THAT football management can seriously damage your health was never more apparent than the sight of Gordon Strachan returning to our TV screens last night.
Three months after stepping down as Celtic manager – and following a summer spent golfing, travelling and simply enjoying the Spanish sun on his back – the one-time tetchiest man in Scottish football cut a relaxed and rejuvenated figure as he took a seat in the Sky Sports studios to offer expert analysis on Celtic’s Champions League qualifying tie against Arsenal.
We heard him before we saw him. A montage of the life he used to lead, jumping about and barking instructions like a maddie on the touchline, elicited a quiet chuckle from a man who had found little to laugh about in the closing days of his four-year stint at Celtic Park.
Perched between Sky regulars Jamie Redknapp and Glenn Hoddle to his right and anchorman Richard Keys to his left, Strachan looked a bit stiff at first but gradually warmed to his task.
There was regular eye contact, something not afforded those who had the awkward task of trying to interview him not so long ago, and a return to the sort of mischievous banter that became a regular trait of his appearances on Match of the Day 2 in his pre-Celtic days.
Not even a shot of Aiden McGeady, his former nemesis, could ruffle this new, serene Strachan
What did he think of those comments from Davie Provan, Keys asked? “I wasn’t listening,” Strachan replied with a glint in his eye. “I was chatting to these two.”
If he felt any awkwardness about having to pass comment on the choices made by the man who followed him into the manager’s hotseat, then he covered it expertly by taking the diplomatic route.
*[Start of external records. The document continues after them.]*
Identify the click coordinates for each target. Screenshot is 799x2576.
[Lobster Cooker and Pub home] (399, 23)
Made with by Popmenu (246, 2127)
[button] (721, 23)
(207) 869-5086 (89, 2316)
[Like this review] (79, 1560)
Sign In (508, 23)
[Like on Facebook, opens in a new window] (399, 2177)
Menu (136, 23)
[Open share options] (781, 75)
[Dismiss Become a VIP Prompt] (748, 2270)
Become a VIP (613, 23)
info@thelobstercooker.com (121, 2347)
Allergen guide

Was he surprised that Tony Mowbray had elected to leave out Scott McDonald? “I wasn’t surprised when I saw Scott’s face,” Strachan replied, deploying a neat sidestep to avoid having to comment directly on his successor’s starting line-up.
Mention was made of Mowbray’s “cunning plan” of playing with one striker supported by three in midfield. Quietly, but firmly, Strachan disabused Keys of the notion that this was something radical. “We used that system at Villarreal,” he reminded those watching, lest his achievements during four largely successful years start to slip from the memory.
Not even a shot of Aiden McGeady, his former nemesis, warming up could ruffle this new, serene Strachan, although he did, intentionally or otherwise, avoid talking too much about the winger by opening up his reply to also include Shaun Maloney.
If Keys was aware of the history between McGeady and his former manager, then he wisely elected not to probe further. The cosy, chatty ambience of the Sky studio was not the place to bring up past feuds.
A summer of recuperation and relaxation has also offered Strachan a chance for reinvention. As Celtic manager he had condemned the phenomenon of the radio phone-in – “the curse of everybody in football” – but seemed to have changed his mind by appearing on Radio 5 Live not so long ago, taking supporters’ calls.
He had been similarly scathing of Sky’s policy of conducting banal vox pops with fans, but he was happy to put those feelings to one side behind him to take Rupert Murdoch’s shilling last night.
People are allowed to change, after all. In Strachan’s case, though, it is clearly not as good as a rest.